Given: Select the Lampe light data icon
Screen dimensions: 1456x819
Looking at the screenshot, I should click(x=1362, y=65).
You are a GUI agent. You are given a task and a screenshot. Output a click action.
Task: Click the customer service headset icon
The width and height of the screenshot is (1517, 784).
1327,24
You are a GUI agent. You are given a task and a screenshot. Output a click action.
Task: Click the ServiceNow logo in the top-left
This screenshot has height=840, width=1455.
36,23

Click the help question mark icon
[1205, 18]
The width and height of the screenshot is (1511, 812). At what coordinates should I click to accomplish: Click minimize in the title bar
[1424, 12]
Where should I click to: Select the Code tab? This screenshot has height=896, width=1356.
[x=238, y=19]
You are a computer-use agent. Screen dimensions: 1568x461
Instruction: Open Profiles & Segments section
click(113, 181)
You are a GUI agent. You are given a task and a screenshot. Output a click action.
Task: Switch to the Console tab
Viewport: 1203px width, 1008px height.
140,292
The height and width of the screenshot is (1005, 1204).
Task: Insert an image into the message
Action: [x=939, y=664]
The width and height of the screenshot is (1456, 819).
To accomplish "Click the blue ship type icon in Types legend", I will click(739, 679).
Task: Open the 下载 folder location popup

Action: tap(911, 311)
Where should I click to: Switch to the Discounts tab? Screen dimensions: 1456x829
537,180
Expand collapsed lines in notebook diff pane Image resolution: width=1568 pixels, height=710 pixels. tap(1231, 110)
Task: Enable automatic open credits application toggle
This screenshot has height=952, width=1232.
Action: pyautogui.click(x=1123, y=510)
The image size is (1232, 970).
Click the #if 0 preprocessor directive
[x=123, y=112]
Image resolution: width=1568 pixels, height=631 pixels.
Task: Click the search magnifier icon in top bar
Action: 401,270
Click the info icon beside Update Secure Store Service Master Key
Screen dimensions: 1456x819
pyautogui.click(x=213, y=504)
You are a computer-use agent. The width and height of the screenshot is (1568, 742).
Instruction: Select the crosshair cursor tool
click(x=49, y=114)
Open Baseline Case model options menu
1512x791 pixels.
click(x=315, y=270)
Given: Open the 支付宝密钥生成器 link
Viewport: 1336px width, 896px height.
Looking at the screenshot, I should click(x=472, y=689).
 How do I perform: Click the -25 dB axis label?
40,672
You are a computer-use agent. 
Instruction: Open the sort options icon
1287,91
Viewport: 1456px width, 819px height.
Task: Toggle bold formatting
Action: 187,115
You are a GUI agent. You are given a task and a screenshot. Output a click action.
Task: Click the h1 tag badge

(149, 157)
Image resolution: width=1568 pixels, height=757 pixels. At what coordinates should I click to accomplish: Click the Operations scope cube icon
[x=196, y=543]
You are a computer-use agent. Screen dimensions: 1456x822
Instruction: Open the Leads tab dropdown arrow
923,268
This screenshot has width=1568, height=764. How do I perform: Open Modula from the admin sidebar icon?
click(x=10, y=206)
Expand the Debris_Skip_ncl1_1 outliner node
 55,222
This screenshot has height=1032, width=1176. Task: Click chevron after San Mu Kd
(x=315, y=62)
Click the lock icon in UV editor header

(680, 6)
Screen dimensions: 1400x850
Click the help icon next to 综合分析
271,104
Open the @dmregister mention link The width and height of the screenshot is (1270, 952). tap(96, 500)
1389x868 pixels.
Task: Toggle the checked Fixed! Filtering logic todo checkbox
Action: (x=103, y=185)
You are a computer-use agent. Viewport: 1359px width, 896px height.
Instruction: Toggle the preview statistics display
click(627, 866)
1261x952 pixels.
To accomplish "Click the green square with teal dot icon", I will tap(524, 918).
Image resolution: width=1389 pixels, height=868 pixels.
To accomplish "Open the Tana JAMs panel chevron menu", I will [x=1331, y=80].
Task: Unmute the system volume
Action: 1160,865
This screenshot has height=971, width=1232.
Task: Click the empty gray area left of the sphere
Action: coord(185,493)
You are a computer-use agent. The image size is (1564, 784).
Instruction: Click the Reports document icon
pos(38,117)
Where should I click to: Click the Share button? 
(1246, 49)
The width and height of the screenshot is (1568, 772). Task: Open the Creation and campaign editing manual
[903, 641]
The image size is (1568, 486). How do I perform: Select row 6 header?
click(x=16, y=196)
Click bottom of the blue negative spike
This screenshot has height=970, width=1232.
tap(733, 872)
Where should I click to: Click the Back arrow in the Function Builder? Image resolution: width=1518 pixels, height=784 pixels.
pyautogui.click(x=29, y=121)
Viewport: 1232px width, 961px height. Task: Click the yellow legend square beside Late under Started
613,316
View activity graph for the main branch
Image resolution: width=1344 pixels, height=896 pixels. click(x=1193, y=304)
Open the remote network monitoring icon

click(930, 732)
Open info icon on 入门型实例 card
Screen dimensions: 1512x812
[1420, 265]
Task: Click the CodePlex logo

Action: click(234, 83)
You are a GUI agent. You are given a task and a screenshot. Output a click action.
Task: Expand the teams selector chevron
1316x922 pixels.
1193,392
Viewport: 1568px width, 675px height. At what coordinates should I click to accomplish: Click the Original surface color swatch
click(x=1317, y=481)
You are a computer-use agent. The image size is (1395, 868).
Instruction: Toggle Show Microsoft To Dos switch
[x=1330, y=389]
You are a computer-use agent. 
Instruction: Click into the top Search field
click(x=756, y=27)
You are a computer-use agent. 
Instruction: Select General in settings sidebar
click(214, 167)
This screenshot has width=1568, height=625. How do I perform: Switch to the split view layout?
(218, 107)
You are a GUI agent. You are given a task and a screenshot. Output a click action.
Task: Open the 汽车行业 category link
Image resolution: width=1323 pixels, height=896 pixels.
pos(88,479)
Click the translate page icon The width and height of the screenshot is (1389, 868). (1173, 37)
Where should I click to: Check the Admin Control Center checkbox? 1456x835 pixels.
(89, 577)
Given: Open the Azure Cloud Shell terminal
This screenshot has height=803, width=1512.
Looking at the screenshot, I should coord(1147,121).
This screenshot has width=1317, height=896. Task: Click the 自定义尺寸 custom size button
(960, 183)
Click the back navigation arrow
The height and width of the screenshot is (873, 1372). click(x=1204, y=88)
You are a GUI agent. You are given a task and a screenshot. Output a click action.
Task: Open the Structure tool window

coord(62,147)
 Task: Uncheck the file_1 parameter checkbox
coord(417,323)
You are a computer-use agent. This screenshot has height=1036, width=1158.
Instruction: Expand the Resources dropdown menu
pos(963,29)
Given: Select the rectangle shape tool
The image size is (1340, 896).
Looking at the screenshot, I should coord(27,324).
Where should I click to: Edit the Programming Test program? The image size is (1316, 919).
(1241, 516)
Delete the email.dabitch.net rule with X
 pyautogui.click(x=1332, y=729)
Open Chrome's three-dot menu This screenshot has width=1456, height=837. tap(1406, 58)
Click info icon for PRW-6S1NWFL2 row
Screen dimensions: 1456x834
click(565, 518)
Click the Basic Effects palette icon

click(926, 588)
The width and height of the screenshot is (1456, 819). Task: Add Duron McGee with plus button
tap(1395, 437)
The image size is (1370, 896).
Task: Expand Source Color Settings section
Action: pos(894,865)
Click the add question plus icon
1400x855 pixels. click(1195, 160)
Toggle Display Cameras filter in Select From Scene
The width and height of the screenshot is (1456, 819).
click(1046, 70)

+ + +

Retype the data. Keep every word as it stands.

Given: Select the Lampe light data icon
Screen dimensions: 1456x819
Looking at the screenshot, I should click(x=1362, y=65).
You are a GUI agent. You are given a task and a screenshot. Output a click action.
Task: Click the customer service headset icon
The width and height of the screenshot is (1517, 784).
1327,24
You are a GUI agent. You are given a task and a screenshot. Output a click action.
Task: Click the ServiceNow logo in the top-left
This screenshot has height=840, width=1455.
36,23

Click the help question mark icon
[1205, 18]
The width and height of the screenshot is (1511, 812). At what coordinates should I click to accomplish: Click minimize in the title bar
[1424, 12]
Where should I click to: Select the Code tab? This screenshot has height=896, width=1356.
[x=238, y=19]
You are a computer-use agent. Screen dimensions: 1568x461
Instruction: Open Profiles & Segments section
click(113, 181)
You are a GUI agent. You are given a task and a screenshot. Output a click action.
Task: Switch to the Console tab
Viewport: 1203px width, 1008px height.
140,292
The height and width of the screenshot is (1005, 1204).
Task: Insert an image into the message
Action: [x=939, y=664]
The width and height of the screenshot is (1456, 819).
To accomplish "Click the blue ship type icon in Types legend", I will click(739, 679).
Task: Open the 下载 folder location popup

Action: tap(911, 311)
Where should I click to: Switch to the Discounts tab? Screen dimensions: 1456x829
537,180
Expand collapsed lines in notebook diff pane Image resolution: width=1568 pixels, height=710 pixels. tap(1231, 110)
Task: Enable automatic open credits application toggle
This screenshot has height=952, width=1232.
Action: pyautogui.click(x=1123, y=510)
The image size is (1232, 970).
Click the #if 0 preprocessor directive
[x=123, y=112]
Image resolution: width=1568 pixels, height=631 pixels.
Task: Click the search magnifier icon in top bar
Action: 401,270
Click the info icon beside Update Secure Store Service Master Key
Screen dimensions: 1456x819
pyautogui.click(x=213, y=504)
You are a computer-use agent. The width and height of the screenshot is (1568, 742).
Instruction: Select the crosshair cursor tool
click(x=49, y=114)
Open Baseline Case model options menu
1512x791 pixels.
click(x=315, y=270)
Given: Open the 支付宝密钥生成器 link
Viewport: 1336px width, 896px height.
Looking at the screenshot, I should click(x=472, y=689).
 How do I perform: Click the -25 dB axis label?
40,672
You are a computer-use agent. 
Instruction: Open the sort options icon
1287,91
Viewport: 1456px width, 819px height.
Task: Toggle bold formatting
Action: 187,115
You are a GUI agent. You are given a task and a screenshot. Output a click action.
Task: Click the h1 tag badge

(149, 157)
Image resolution: width=1568 pixels, height=757 pixels. At what coordinates should I click to accomplish: Click the Operations scope cube icon
[x=196, y=543]
You are a computer-use agent. Screen dimensions: 1456x822
Instruction: Open the Leads tab dropdown arrow
923,268
This screenshot has width=1568, height=764. How do I perform: Open Modula from the admin sidebar icon?
click(x=10, y=206)
Expand the Debris_Skip_ncl1_1 outliner node
 55,222
This screenshot has height=1032, width=1176. Task: Click chevron after San Mu Kd
(x=315, y=62)
Click the lock icon in UV editor header

(680, 6)
Screen dimensions: 1400x850
Click the help icon next to 综合分析
271,104
Open the @dmregister mention link The width and height of the screenshot is (1270, 952). tap(96, 500)
1389x868 pixels.
Task: Toggle the checked Fixed! Filtering logic todo checkbox
Action: (x=103, y=185)
You are a computer-use agent. Viewport: 1359px width, 896px height.
Instruction: Toggle the preview statistics display
click(627, 866)
1261x952 pixels.
To accomplish "Click the green square with teal dot icon", I will tap(524, 918).
Image resolution: width=1389 pixels, height=868 pixels.
To accomplish "Open the Tana JAMs panel chevron menu", I will [x=1331, y=80].
Task: Unmute the system volume
Action: 1160,865
This screenshot has height=971, width=1232.
Task: Click the empty gray area left of the sphere
Action: coord(185,493)
You are a computer-use agent. The image size is (1564, 784).
Instruction: Click the Reports document icon
pos(38,117)
Where should I click to: Click the Share button? 
(1246, 49)
The width and height of the screenshot is (1568, 772). Task: Open the Creation and campaign editing manual
[903, 641]
The image size is (1568, 486). How do I perform: Select row 6 header?
click(x=16, y=196)
Click bottom of the blue negative spike
This screenshot has height=970, width=1232.
tap(733, 872)
Where should I click to: Click the Back arrow in the Function Builder? Image resolution: width=1518 pixels, height=784 pixels.
pyautogui.click(x=29, y=121)
Viewport: 1232px width, 961px height. Task: Click the yellow legend square beside Late under Started
613,316
View activity graph for the main branch
Image resolution: width=1344 pixels, height=896 pixels. click(x=1193, y=304)
Open the remote network monitoring icon

click(930, 732)
Open info icon on 入门型实例 card
Screen dimensions: 1512x812
[1420, 265]
Task: Click the CodePlex logo

Action: click(234, 83)
You are a GUI agent. You are given a task and a screenshot. Output a click action.
Task: Expand the teams selector chevron
1316x922 pixels.
1193,392
Viewport: 1568px width, 675px height. At what coordinates should I click to accomplish: Click the Original surface color swatch
click(x=1317, y=481)
You are a computer-use agent. The image size is (1395, 868).
Instruction: Toggle Show Microsoft To Dos switch
[x=1330, y=389]
You are a computer-use agent. 
Instruction: Click into the top Search field
click(x=756, y=27)
You are a computer-use agent. 
Instruction: Select General in settings sidebar
click(214, 167)
This screenshot has width=1568, height=625. How do I perform: Switch to the split view layout?
(218, 107)
You are a GUI agent. You are given a task and a screenshot. Output a click action.
Task: Open the 汽车行业 category link
Image resolution: width=1323 pixels, height=896 pixels.
pos(88,479)
Click the translate page icon The width and height of the screenshot is (1389, 868). (1173, 37)
Where should I click to: Check the Admin Control Center checkbox? 1456x835 pixels.
(89, 577)
Given: Open the Azure Cloud Shell terminal
This screenshot has height=803, width=1512.
Looking at the screenshot, I should coord(1147,121).
This screenshot has width=1317, height=896. Task: Click the 自定义尺寸 custom size button
(960, 183)
Click the back navigation arrow
The height and width of the screenshot is (873, 1372). click(x=1204, y=88)
You are a GUI agent. You are given a task and a screenshot. Output a click action.
Task: Open the Structure tool window

coord(62,147)
 Task: Uncheck the file_1 parameter checkbox
coord(417,323)
You are a computer-use agent. This screenshot has height=1036, width=1158.
Instruction: Expand the Resources dropdown menu
pos(963,29)
Given: Select the rectangle shape tool
The image size is (1340, 896).
Looking at the screenshot, I should coord(27,324).
Where should I click to: Edit the Programming Test program? The image size is (1316, 919).
(1241, 516)
Delete the email.dabitch.net rule with X
 pyautogui.click(x=1332, y=729)
Open Chrome's three-dot menu This screenshot has width=1456, height=837. tap(1406, 58)
Click info icon for PRW-6S1NWFL2 row
Screen dimensions: 1456x834
click(565, 518)
Click the Basic Effects palette icon

click(926, 588)
The width and height of the screenshot is (1456, 819). Task: Add Duron McGee with plus button
tap(1395, 437)
The image size is (1370, 896).
Task: Expand Source Color Settings section
Action: pos(894,865)
Click the add question plus icon
1400x855 pixels. click(1195, 160)
Toggle Display Cameras filter in Select From Scene
The width and height of the screenshot is (1456, 819).
click(1046, 70)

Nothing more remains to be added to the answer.